Attivare per... disattivare. I ricercatori hanno sviluppato la loro ipotesi osservando i pregiudizi legati al sonno profondo, "fratello" dell'anestesia generale: a lungo considerato un momento di attenuazione delle funzioni cerebrali, si è rivelato, nell'ultimo decennio, un processo molto più attivo del previsto. Ci sono gruppi di neuroni che si attivano appositamente per guidarci tra le braccia di Morfeo.
Per capire se lo stesso valesse per l'anestesia, gli scienziati hanno utilizzato marcatori molecolari per capire quali neuroni si attivassero in topi addormentati con diversi farmaci anestetici. Hanno osservato un'intensa attività dei neuroni del nucleo sopraottico, una regione dell'ipotalamo che produce sostanze di tipo ormonale (come l'ormone vasopressina, dall'azione antidiuretica) e le rilascia nel sangue.
Sonno a comando. Questo gruppo di cellule che fa da ponte tra il sistema nervoso e quello endocrino ha un ruolo importante nel sonno profondo.

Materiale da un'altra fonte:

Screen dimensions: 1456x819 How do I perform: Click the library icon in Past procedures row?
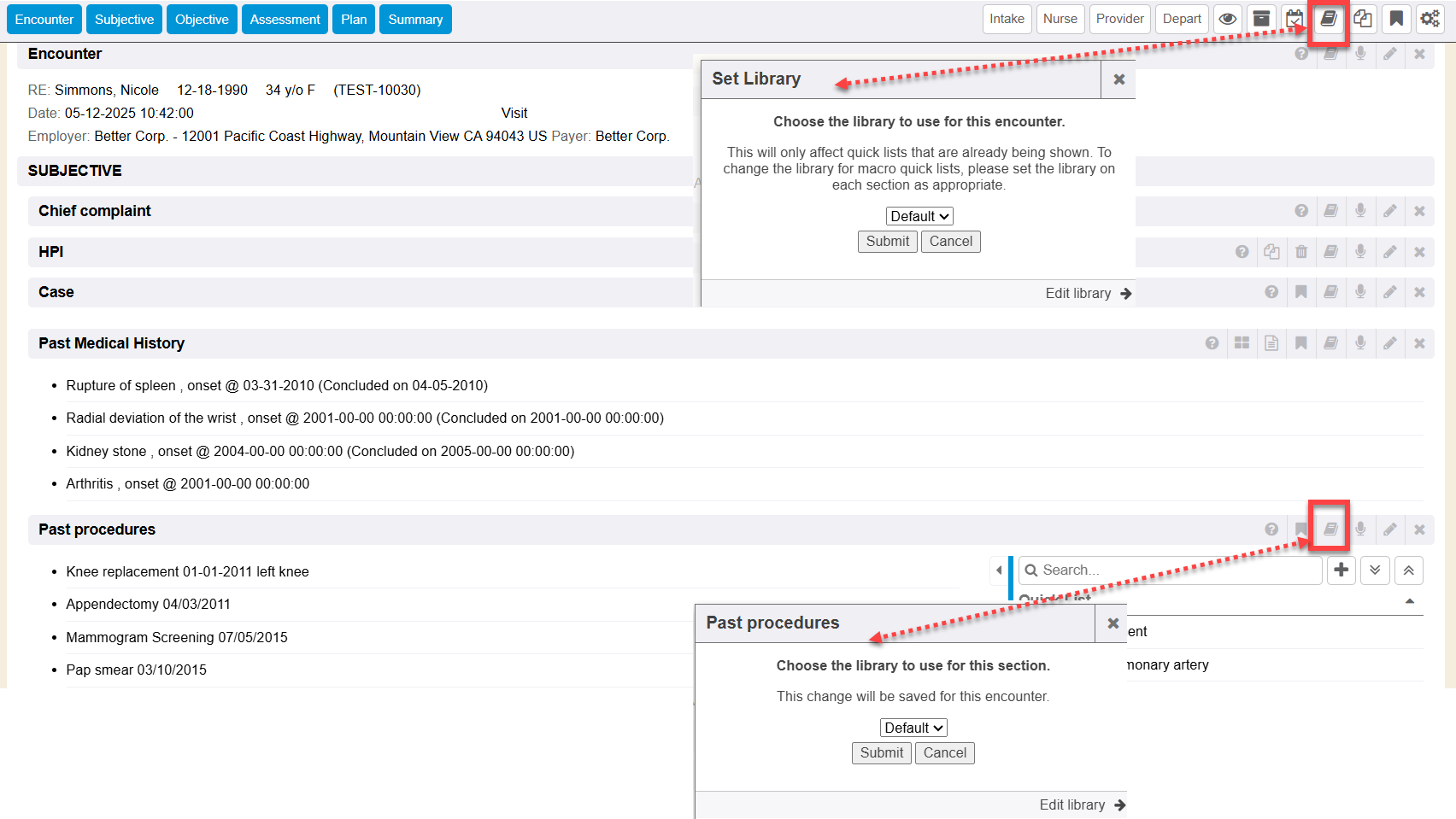1330,529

Quando i ricercatori le hanno attivate chimicamente o con stimoli luminosi, i topi hanno interrotto le loro attività e sono caduti in un sonno ad onde lente (quello da cui è più difficile destarsi, comunemente associato con la perdita di coscienza). Quando questi neuroni sono stati disattivati, i topi si sono mostrati irrequieti e incapaci di addormentarsi. Lo stesso è stato tentato sui roditori sotto anestesia: attivando i neuroni del nucleo sopraottico lo stato di addormentamento indotto è durato più a lungo; silenziando queste cellule, i topi si sono risvegliati più facilmente.
Manipolando questo circuito si potranno non solo mettere a punto farmaci anestetici con minori effetti collaterali, ma anche sviluppare molecole efficaci per i disturbi del sonno: molti pazienti con Alzheimer, per esempio, faticano a cadere nel sonno profondo, la cui assenza ha effetti importanti sulle normali attività quotidiane.